The resolution was signed by the National Director of Tax Revenue, Óscar Alcides Orué Ortíz, following a favorable opinion from the General Directorate of Legal Advice (Opinion DGAJ-CSJ-DTJ No. 15 of January 30, 2026).
► Binding Consultation No. 788 - Treatment of tax credits in the event of a partial spin-off.
The DNIT issued its response to a binding consultation made in the context of a corporate reorganization process. A company mainly engaged in livestock farming submitted a binding consultation to the DNIT to confirm whether, in the event of a partial spin-off, the accumulated tax credits could be transferred to the resulting companies in proportion to the assigned equity. Specifically, the Tax Administration was asked to rule on the possibility of transferring these credits up to the limit of the spun-off assets, allowing for their total or partial reorganization in the new entity.
The authority's conclusion was clear: in spin-off processes, VAT tax credits may be transferred to the successor companies in proportion to the net assets actually transferred with respect to the total net assets of the predecessor company. It was also established that the transferable amount may not exceed the value of the spun-off assets, which acts as a maximum limit. Thus, it is expressly recognized that spin-offs—as a form of corporate reorganization—enable the proportional transfer of tax credits.
To reach this conclusion, the Administration started from the recognition that spin-offs constitute a form of corporate reorganization, along with mergers and corporate transformations. Based on this understanding, it recalled that the VAT regime provides that, when transfers of assets occur as a result of a reorganization, the tax credit of the predecessor may be transferred to the successor in proportion to the net assets transferred. In turn, such transfers are exempt from tax, which reinforces the tax neutrality of the reorganization process.
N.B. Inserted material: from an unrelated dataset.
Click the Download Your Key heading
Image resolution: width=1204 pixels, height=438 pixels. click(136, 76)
► Binding Consultation No. 785 - Deductibility of life insurance taken out abroad.
Through a binding consultation process, a taxpayer subject to personal services income tax filed a binding consultation with the DNIT to clarify whether premiums paid for life insurance taken out abroad could be considered a deductible expense for tax purposes. The appellant argued that this expense should be allowed as deductible, on the understanding that it was related to the health concepts covered by the regulations.
The Administration concluded that expenses for life insurance taken out abroad are not deductible for IRP-SP purposes. This criterion is based on the fact that current regulations expressly limit the deductibility of expenses incurred outside the country to those exclusively related to education and health, categories that do not include life insurance.
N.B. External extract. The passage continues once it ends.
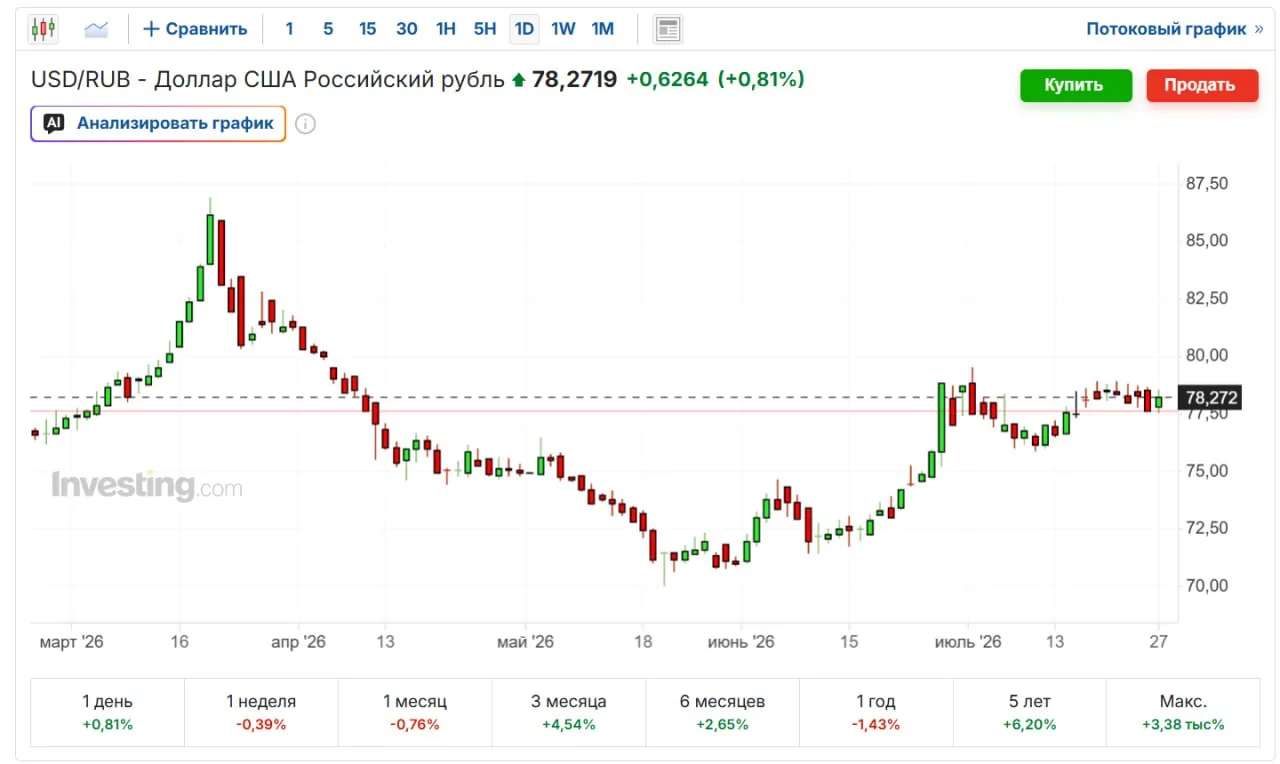This screenshot has width=1280, height=764.
Task: Expand Потоковый график link arrows
Action: pos(1258,29)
To support this position, the authority recalled that the tax law allows the deduction of certain personal expenses, even when incurred abroad, provided that they are directly related to the taxable activity and correspond exclusively to education or health. The regulations also specify what is meant by these concepts, listing payments for professional fees, supplies, medicines, and other expenses directly related to these purposes.
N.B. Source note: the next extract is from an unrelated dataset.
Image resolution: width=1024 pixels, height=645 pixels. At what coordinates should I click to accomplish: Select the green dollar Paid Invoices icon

In this context, the DNIT analyzed the legal nature of life insurance and emphasized that its main purpose is to cover risks associated with the death or survival of the insured, which differentiates it from health insurance. As it is not expressly provided for within the deductible concepts and cannot be assimilated to the health expenses defined by the regulations, the expenditure does not meet the requirements for deduction.